## PROBLEM
Return every line of the entries below that contains the string "Instruction", matching case exactly.
[start RECORD LIST]
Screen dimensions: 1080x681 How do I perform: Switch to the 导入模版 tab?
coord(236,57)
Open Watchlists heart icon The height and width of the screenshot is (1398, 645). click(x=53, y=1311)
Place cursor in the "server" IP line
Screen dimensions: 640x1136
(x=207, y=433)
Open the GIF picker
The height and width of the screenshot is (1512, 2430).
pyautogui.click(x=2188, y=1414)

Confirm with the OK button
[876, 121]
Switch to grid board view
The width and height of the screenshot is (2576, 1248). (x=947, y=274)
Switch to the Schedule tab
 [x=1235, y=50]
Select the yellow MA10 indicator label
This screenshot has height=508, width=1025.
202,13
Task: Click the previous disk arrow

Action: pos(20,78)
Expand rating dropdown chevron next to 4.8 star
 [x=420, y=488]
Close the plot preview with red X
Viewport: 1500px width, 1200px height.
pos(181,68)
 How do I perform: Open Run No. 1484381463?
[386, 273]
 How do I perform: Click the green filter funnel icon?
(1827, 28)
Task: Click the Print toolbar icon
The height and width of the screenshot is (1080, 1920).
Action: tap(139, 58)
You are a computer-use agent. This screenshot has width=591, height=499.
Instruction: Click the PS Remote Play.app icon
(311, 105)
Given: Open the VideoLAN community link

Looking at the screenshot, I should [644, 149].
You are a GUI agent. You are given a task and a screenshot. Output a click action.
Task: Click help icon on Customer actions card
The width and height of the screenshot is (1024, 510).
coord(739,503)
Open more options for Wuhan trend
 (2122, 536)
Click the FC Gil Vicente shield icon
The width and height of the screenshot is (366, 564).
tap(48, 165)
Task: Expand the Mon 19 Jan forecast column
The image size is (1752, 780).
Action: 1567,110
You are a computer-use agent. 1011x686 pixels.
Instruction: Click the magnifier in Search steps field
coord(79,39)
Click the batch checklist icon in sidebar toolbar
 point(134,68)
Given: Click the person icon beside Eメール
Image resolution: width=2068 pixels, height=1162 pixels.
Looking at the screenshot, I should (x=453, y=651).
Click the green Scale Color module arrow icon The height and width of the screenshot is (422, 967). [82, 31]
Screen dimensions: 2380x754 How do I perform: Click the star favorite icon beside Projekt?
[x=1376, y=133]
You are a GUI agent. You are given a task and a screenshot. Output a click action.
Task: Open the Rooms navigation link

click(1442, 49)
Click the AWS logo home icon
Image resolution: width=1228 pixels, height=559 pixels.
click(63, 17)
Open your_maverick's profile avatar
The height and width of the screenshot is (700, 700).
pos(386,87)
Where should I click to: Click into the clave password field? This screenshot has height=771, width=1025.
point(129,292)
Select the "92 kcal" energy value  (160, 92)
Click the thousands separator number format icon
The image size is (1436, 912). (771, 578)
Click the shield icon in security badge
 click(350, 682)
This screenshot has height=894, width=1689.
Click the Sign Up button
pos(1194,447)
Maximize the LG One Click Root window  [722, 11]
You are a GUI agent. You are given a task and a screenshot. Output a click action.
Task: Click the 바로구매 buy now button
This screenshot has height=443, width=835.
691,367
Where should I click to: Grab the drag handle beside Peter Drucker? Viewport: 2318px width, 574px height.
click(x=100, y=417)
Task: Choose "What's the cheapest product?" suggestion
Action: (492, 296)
[end RECORD LIST]
## WRITTEN RESPONSE
Instruction: Click the PS Remote Play.app icon
Instruction: Click the magnifier in Search steps field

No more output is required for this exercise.